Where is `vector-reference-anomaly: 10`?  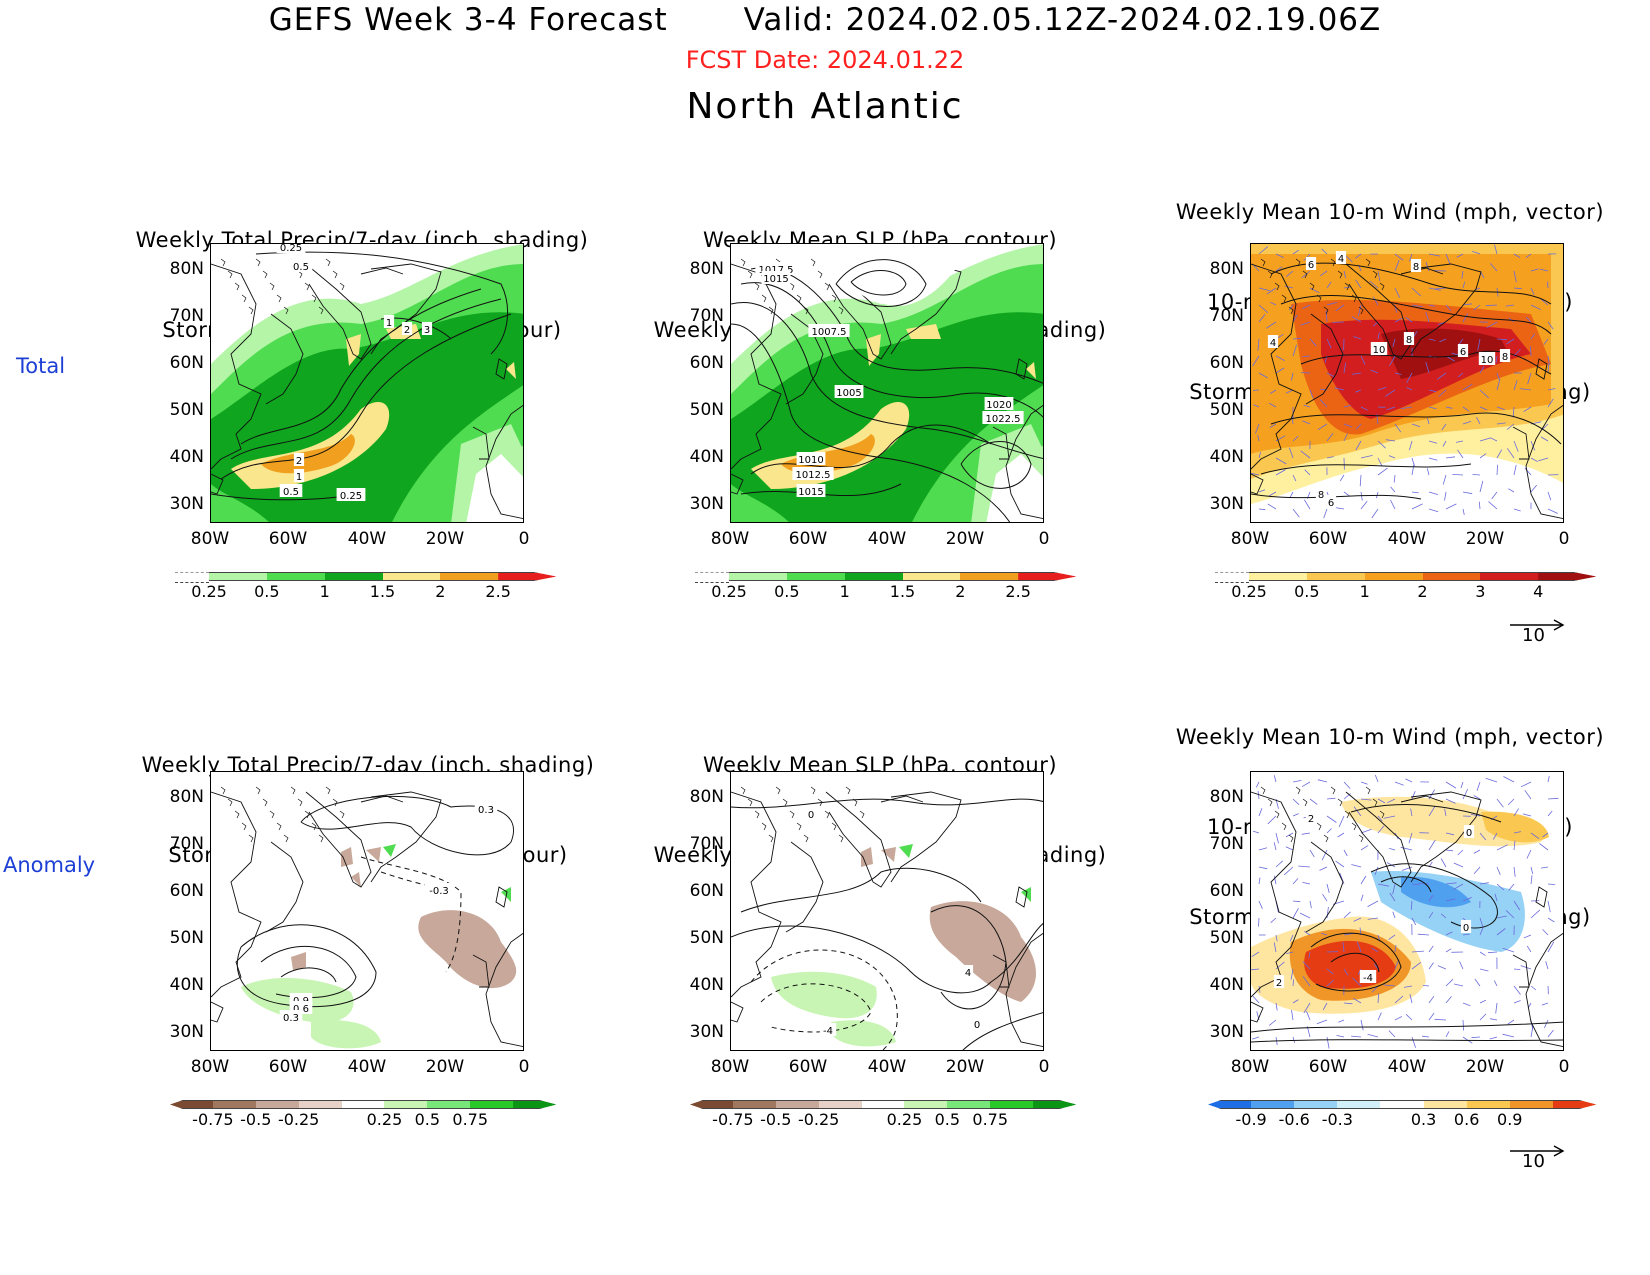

....

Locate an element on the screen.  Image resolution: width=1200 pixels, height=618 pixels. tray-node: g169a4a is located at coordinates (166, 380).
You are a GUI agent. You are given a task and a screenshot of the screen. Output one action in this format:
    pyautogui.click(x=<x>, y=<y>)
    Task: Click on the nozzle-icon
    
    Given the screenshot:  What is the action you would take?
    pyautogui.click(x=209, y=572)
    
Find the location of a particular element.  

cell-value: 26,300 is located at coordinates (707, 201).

....

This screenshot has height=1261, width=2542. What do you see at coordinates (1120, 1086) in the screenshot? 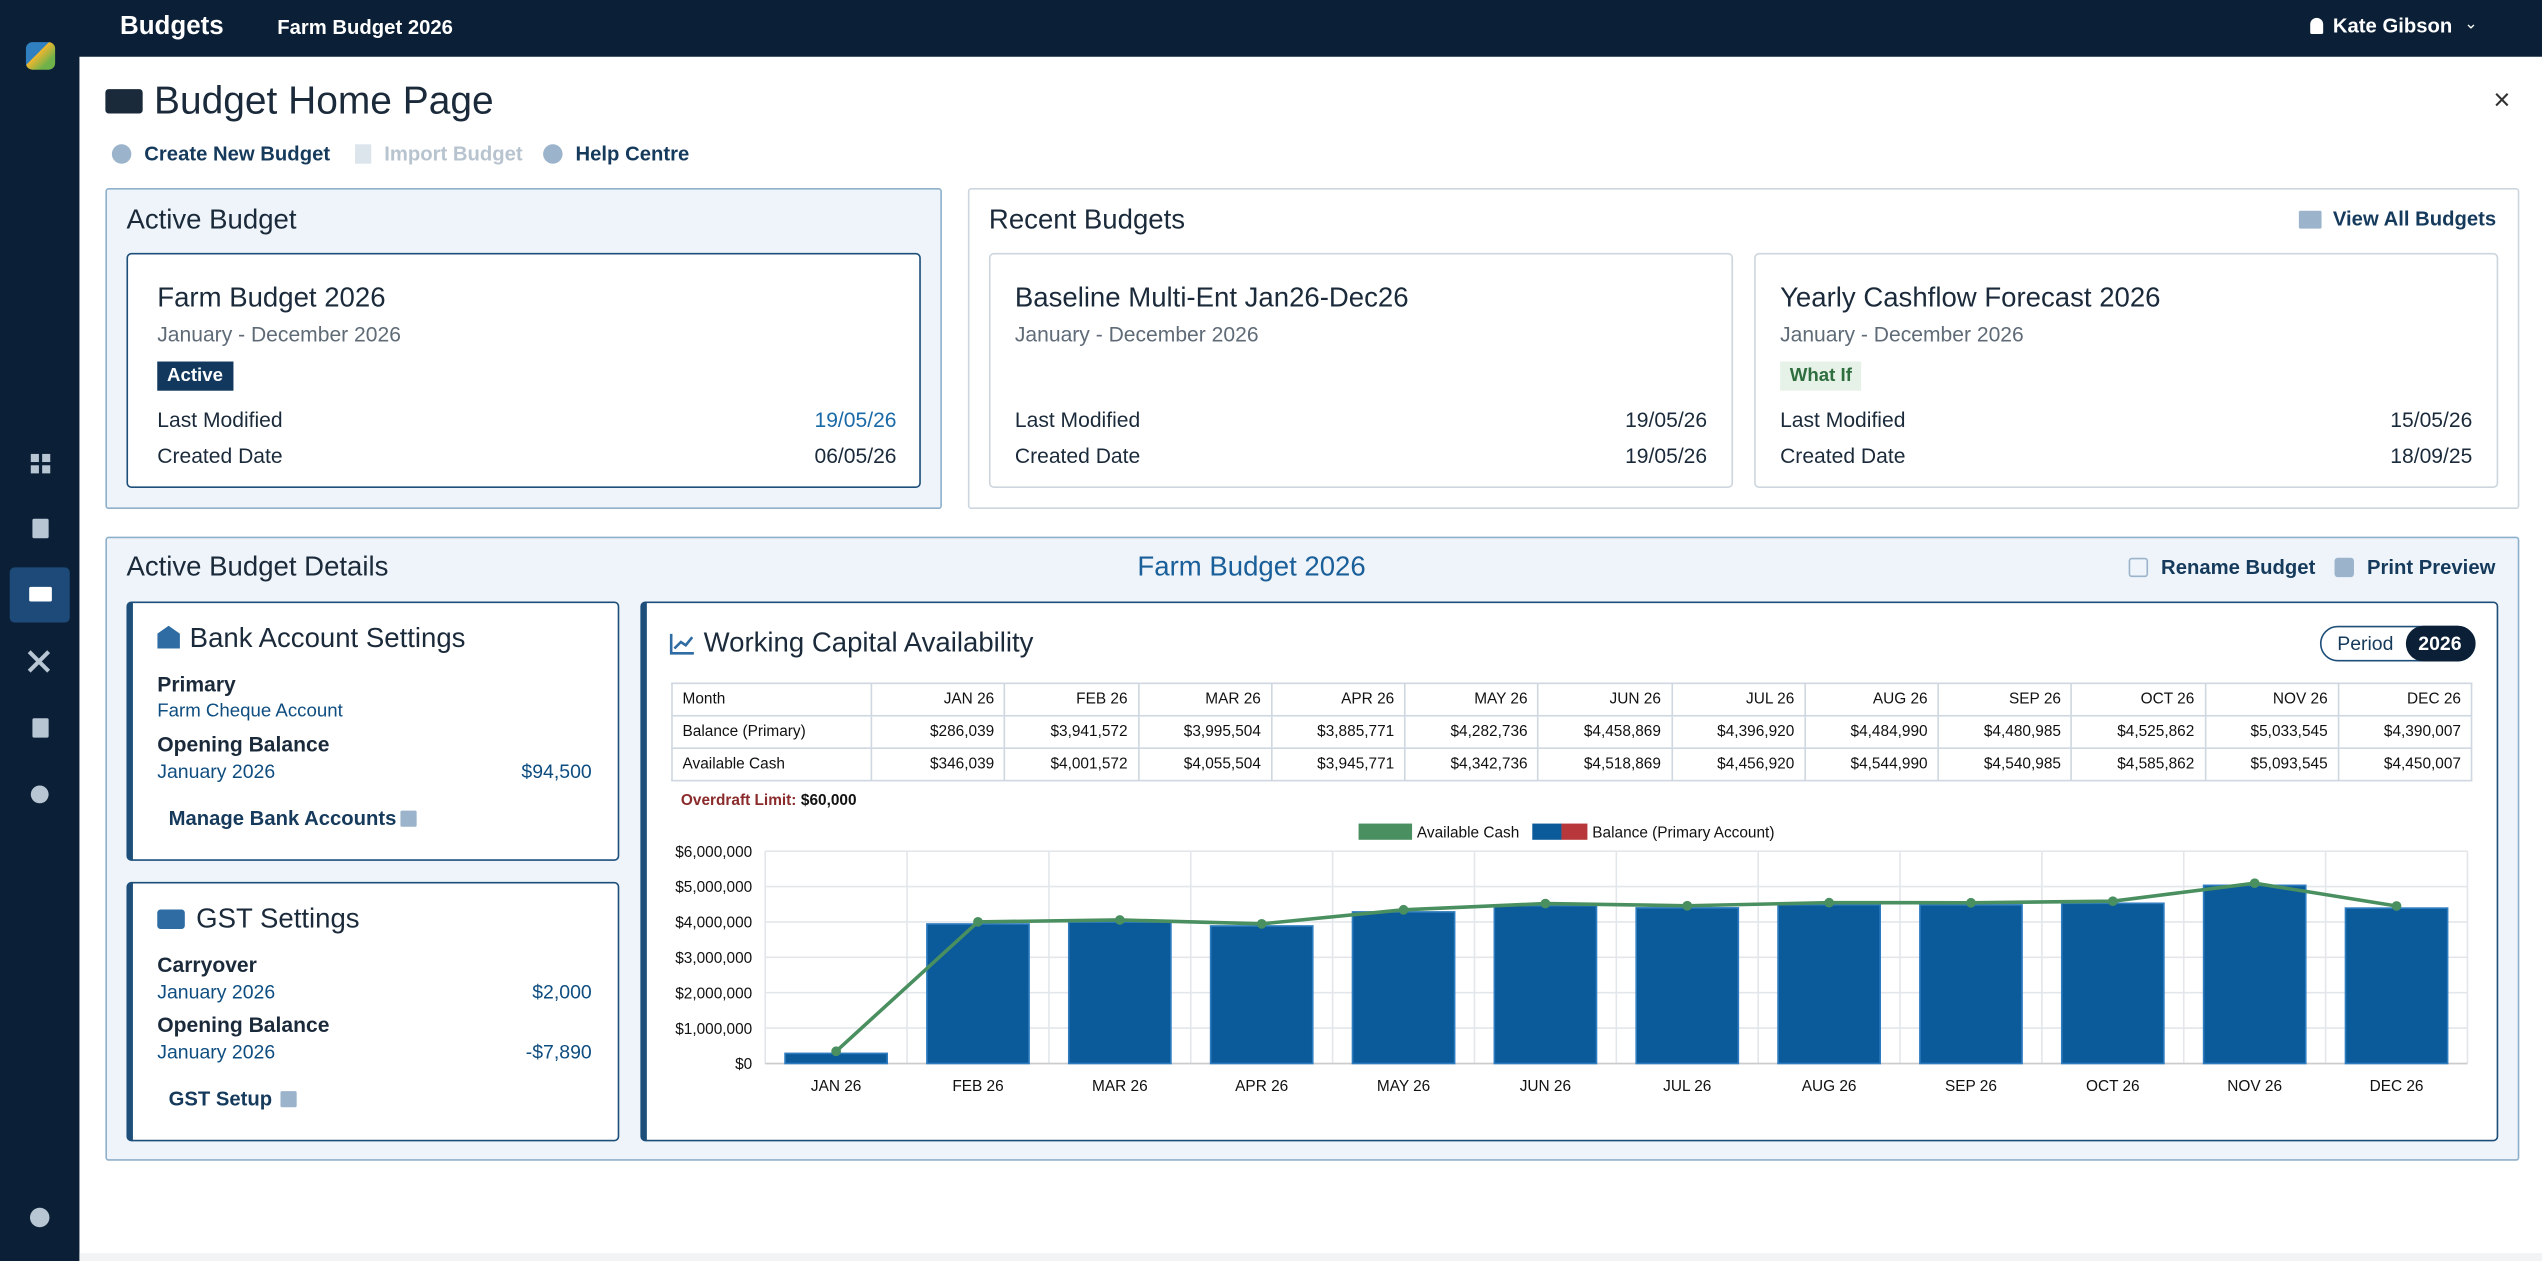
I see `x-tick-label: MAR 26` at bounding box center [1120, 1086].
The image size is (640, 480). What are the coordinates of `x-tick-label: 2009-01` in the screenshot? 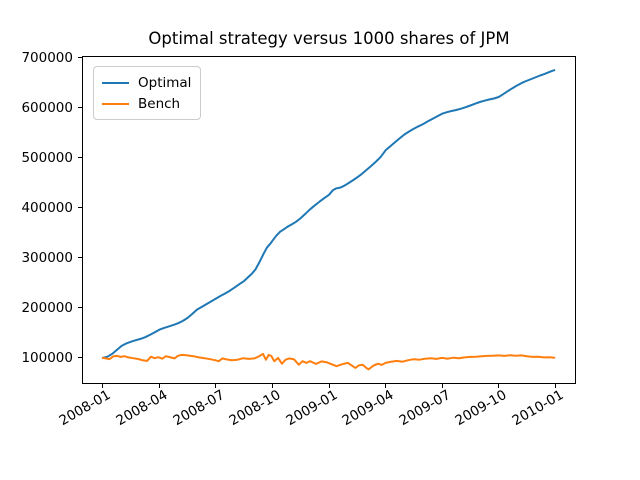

....

- **Activity**
Copy out the entries starting with the line that contains "This screenshot has" and going on through the line that contains "The image size", with no pictures in your answer.

- **Solution for this task**
This screenshot has height=1261, width=2542. What do you see at coordinates (1120, 1086) in the screenshot? 
I see `x-tick-label: MAR 26` at bounding box center [1120, 1086].
The image size is (640, 480). What are the coordinates of `x-tick-label: 2009-01` in the screenshot? 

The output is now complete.